Randi Carbajal Steele, Clovis Unified School District

Summer school for seventh and eighth grade wasn’t working. Students viewed it as a punishment for failure and considered their teachers summer wardens. Teachers were frustrated trying to cover in a few weeks what students hadn’t learned in a full year. We knew we had to try something different.

In training based on A Framework for Understanding Poverty by Ruby Payne, we learned that poverty is the enemy of stability and that “to better understand people from poverty, the definition of poverty will be: The extent to which an individual does without resources.” We revised summer school to pump up resources and hoped to offer some stability for the students who need it most.

We made the following adjustments:

  1. Change the name to Summer Academy. We wanted our kids to know that they were part of something special. We arranged field trips to local colleges and vocational schools to provide a vision of what is possible and why school matters. One student asked, “You mean I can go to college too?” “Yeah,” replied another, “I guess if being a professional football player doesn’t work out, I could be a PE teacher and teach football.”
  2. Establish relationships/role models. The high school leadership class agreed to host a Leadership Day, complete with bonding activities, inspiring stories, ideas for goal setting, and even academy T-shirts. These same high school students will be mentors to our eighth-grade students as incoming freshmen.
  3. Provide sessions with school counselors. Students wrote essays to discuss some of the emotional obstacles they face. Our counselors read the essays, sent home permission slips, and are providing individual and group counseling sessions based on the needs of students. These students struggle with school for a reason, and it is rarely just “bad attitude.” Some of them had never talked about a parent in prison, a death in the family, parents’ divorce, drug addiction, or how they felt about being passed from foster home to foster home. This connection not only gives students a sense of the support systems in place for them at school, it also allows the counselors to help them build relationships with teachers and support staff when they return in the fall.
  4. Teach students hidden rules and formal register in a setting that is more comfortable than the regular school year. The lessons can be short but powerful. Kids appreciate having the secret access codes for success in school.
  5. Guest speakers will share their own stories of struggle and success. Students need to see and hear what it looks like to overcome adversity. This can help build in some purpose and guidance that spiritual resources provide.

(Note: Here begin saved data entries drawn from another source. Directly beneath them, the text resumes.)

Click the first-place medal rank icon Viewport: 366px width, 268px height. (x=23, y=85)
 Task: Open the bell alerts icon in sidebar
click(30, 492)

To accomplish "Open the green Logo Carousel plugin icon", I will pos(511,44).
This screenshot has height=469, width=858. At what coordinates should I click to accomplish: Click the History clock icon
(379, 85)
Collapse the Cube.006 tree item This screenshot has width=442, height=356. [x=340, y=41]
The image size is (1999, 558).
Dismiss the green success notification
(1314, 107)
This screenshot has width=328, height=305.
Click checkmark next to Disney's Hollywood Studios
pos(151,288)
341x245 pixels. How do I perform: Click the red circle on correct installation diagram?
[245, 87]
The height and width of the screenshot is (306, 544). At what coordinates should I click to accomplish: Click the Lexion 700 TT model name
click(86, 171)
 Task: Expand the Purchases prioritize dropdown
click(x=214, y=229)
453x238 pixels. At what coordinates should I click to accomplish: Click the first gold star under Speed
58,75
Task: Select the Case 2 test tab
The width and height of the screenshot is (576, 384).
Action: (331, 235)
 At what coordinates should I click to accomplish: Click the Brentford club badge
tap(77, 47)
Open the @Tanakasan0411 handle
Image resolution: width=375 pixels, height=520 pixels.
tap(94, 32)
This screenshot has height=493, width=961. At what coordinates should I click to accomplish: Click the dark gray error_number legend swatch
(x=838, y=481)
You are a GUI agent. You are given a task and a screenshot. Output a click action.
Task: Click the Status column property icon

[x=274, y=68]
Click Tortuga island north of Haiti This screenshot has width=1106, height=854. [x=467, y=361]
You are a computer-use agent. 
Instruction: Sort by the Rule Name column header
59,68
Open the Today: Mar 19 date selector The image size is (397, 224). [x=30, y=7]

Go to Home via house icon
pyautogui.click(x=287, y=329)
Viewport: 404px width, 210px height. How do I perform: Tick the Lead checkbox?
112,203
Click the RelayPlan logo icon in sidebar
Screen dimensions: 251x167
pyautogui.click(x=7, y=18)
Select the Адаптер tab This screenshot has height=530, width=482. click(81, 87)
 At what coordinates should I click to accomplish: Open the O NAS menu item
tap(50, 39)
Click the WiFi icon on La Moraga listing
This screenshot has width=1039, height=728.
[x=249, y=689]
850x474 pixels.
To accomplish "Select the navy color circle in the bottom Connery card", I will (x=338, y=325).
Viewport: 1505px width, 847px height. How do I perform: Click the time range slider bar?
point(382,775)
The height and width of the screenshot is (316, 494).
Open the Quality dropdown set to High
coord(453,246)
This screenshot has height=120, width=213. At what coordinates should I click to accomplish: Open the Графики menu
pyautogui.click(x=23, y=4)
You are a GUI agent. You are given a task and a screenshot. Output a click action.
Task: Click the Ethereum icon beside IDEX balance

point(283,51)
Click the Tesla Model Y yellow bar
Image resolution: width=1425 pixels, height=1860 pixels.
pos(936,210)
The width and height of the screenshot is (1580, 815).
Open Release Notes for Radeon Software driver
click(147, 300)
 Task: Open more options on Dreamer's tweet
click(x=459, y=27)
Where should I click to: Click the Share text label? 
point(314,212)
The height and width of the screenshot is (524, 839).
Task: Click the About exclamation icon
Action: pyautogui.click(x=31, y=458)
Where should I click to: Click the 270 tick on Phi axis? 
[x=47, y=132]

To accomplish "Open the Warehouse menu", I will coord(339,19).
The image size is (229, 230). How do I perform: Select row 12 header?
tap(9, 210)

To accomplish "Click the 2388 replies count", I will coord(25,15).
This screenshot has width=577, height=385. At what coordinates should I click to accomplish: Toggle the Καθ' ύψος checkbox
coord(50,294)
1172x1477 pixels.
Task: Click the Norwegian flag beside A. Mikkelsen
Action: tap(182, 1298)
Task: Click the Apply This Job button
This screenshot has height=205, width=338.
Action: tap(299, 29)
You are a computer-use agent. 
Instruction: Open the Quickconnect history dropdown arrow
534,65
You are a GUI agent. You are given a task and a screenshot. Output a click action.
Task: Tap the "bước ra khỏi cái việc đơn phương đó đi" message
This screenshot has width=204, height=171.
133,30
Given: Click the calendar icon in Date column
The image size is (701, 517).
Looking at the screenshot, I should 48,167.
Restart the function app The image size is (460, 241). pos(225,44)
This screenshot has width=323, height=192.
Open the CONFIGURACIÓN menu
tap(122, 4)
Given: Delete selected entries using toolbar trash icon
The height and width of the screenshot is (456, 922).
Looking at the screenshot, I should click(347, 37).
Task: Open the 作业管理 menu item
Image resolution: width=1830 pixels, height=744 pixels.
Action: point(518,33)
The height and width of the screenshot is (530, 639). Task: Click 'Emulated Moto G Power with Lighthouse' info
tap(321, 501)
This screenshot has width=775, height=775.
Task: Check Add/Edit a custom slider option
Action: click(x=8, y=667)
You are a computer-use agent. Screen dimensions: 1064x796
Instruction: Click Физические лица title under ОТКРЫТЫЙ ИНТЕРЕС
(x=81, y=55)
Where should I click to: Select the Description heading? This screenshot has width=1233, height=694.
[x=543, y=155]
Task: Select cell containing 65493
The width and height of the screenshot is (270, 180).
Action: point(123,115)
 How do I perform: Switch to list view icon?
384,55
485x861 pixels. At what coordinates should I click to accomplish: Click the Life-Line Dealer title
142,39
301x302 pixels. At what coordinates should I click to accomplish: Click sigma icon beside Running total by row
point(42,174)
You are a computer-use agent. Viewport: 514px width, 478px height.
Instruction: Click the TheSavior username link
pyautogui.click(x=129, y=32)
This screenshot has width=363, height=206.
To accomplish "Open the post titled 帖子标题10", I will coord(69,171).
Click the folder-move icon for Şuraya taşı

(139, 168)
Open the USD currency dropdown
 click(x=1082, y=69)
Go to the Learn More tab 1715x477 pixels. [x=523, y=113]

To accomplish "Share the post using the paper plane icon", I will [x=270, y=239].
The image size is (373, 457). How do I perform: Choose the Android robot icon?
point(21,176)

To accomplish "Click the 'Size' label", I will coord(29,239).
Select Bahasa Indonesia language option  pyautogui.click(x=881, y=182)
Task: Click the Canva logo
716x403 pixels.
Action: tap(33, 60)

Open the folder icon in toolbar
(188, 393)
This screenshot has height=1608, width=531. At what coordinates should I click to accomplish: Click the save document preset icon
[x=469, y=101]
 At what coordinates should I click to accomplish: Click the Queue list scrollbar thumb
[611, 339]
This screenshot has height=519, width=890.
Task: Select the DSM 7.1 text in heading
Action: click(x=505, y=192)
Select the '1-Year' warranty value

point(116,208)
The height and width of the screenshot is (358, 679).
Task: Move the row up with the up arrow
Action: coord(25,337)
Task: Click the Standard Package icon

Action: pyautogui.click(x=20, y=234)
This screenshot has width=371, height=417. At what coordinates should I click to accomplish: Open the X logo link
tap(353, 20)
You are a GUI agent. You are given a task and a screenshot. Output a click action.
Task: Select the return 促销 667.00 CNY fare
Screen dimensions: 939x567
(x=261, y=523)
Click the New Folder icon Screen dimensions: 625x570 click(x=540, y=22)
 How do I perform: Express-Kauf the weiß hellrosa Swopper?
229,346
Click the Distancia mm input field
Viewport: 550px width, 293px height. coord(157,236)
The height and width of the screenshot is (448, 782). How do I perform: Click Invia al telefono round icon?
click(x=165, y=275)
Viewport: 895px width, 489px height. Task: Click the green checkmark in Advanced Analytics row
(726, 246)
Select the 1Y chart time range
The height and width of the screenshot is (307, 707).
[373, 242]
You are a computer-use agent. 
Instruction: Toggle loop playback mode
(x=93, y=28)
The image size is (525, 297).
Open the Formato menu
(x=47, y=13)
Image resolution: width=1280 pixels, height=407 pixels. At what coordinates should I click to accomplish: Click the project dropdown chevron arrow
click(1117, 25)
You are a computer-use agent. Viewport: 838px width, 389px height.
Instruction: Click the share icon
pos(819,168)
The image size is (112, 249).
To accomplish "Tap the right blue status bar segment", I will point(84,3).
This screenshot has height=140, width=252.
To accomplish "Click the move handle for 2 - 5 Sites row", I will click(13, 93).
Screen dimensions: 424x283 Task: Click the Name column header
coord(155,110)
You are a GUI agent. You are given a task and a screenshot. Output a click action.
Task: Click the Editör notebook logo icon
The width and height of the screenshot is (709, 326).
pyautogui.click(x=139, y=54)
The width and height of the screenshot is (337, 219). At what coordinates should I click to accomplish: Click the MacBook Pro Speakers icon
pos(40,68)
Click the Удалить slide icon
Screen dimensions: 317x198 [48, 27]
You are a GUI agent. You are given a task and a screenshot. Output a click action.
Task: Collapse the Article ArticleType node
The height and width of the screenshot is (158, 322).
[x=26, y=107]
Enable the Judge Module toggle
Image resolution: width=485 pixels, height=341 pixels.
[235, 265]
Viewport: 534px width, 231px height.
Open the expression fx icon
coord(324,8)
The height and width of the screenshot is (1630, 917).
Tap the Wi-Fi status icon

There are still standards and curriculum to navigate over the course of this summer, but using aha! Process’ training to reinforce resources has provided much-needed encouragement and support. One of the high school leadership students reported, “I could tell they were smart, but nobody had motivated them before.” Maybe we found a way to change that.

Randi Steele has been teaching since 1984. She teaches Academic Block for eighth grade, which is a combination class of U.S. history and language arts, at Alta Sierra Intermediate in Clovis, California. She also teaches peer counseling and is an advisor for a support system to help kids facing racism, bullying, and harassment called Program Reach.